[Opening Source material section]
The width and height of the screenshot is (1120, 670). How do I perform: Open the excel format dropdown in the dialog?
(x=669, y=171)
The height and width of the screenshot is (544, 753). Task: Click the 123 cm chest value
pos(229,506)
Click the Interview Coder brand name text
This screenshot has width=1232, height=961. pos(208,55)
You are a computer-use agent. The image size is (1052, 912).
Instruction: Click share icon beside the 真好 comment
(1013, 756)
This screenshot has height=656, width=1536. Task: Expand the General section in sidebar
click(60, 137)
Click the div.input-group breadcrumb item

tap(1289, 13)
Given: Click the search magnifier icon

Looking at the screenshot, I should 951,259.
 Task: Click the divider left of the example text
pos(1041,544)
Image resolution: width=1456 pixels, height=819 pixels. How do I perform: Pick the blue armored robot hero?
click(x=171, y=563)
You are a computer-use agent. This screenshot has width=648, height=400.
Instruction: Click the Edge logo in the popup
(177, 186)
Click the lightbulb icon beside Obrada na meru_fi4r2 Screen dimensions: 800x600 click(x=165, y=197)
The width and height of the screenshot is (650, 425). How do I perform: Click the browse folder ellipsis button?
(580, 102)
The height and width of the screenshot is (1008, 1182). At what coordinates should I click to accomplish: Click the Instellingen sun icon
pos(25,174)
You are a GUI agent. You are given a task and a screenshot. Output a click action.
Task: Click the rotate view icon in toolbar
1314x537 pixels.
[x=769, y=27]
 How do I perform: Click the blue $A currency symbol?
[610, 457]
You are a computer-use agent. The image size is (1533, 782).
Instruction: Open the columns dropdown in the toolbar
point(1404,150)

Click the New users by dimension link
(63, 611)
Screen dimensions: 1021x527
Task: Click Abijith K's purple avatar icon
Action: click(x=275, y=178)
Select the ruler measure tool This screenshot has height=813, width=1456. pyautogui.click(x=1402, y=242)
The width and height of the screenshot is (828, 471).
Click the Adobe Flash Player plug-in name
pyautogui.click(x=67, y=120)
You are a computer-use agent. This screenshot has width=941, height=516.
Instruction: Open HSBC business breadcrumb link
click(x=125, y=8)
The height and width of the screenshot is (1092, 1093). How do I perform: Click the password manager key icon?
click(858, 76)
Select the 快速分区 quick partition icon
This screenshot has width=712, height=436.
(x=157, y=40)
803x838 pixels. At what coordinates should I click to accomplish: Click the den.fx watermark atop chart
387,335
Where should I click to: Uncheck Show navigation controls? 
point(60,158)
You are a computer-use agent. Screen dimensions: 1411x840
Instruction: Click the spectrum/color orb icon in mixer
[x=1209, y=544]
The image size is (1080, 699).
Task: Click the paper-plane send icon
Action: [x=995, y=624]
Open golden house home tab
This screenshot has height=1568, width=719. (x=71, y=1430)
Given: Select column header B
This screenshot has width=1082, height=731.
[Closing Source material section]
> **Assigned task**: Please write the data above out again, exactly the same.

> **The answer**:
The width and height of the screenshot is (1120, 670). How do I perform: Open the excel format dropdown in the dialog?
(x=669, y=171)
The height and width of the screenshot is (544, 753). Task: Click the 123 cm chest value
pos(229,506)
Click the Interview Coder brand name text
This screenshot has width=1232, height=961. pos(208,55)
You are a computer-use agent. The image size is (1052, 912).
Instruction: Click share icon beside the 真好 comment
(1013, 756)
This screenshot has height=656, width=1536. Task: Expand the General section in sidebar
click(60, 137)
Click the div.input-group breadcrumb item

tap(1289, 13)
Given: Click the search magnifier icon

Looking at the screenshot, I should 951,259.
 Task: Click the divider left of the example text
pos(1041,544)
Image resolution: width=1456 pixels, height=819 pixels. How do I perform: Pick the blue armored robot hero?
click(x=171, y=563)
You are a computer-use agent. This screenshot has width=648, height=400.
Instruction: Click the Edge logo in the popup
(177, 186)
Click the lightbulb icon beside Obrada na meru_fi4r2 Screen dimensions: 800x600 click(x=165, y=197)
The width and height of the screenshot is (650, 425). How do I perform: Click the browse folder ellipsis button?
(580, 102)
The height and width of the screenshot is (1008, 1182). At what coordinates should I click to accomplish: Click the Instellingen sun icon
pos(25,174)
You are a GUI agent. You are given a task and a screenshot. Output a click action.
Task: Click the rotate view icon in toolbar
1314x537 pixels.
[x=769, y=27]
 How do I perform: Click the blue $A currency symbol?
[610, 457]
You are a computer-use agent. The image size is (1533, 782).
Instruction: Open the columns dropdown in the toolbar
point(1404,150)

Click the New users by dimension link
(63, 611)
Screen dimensions: 1021x527
Task: Click Abijith K's purple avatar icon
Action: click(x=275, y=178)
Select the ruler measure tool This screenshot has height=813, width=1456. pyautogui.click(x=1402, y=242)
The width and height of the screenshot is (828, 471).
Click the Adobe Flash Player plug-in name
pyautogui.click(x=67, y=120)
You are a computer-use agent. This screenshot has width=941, height=516.
Instruction: Open HSBC business breadcrumb link
click(x=125, y=8)
The height and width of the screenshot is (1092, 1093). How do I perform: Click the password manager key icon?
click(858, 76)
Select the 快速分区 quick partition icon
This screenshot has width=712, height=436.
(x=157, y=40)
803x838 pixels. At what coordinates should I click to accomplish: Click the den.fx watermark atop chart
387,335
Where should I click to: Uncheck Show navigation controls? 
point(60,158)
You are a computer-use agent. Screen dimensions: 1411x840
Instruction: Click the spectrum/color orb icon in mixer
[x=1209, y=544]
The image size is (1080, 699).
Task: Click the paper-plane send icon
Action: [x=995, y=624]
Open golden house home tab
This screenshot has height=1568, width=719. (x=71, y=1430)
Given: Select column header B
This screenshot has width=1082, height=731.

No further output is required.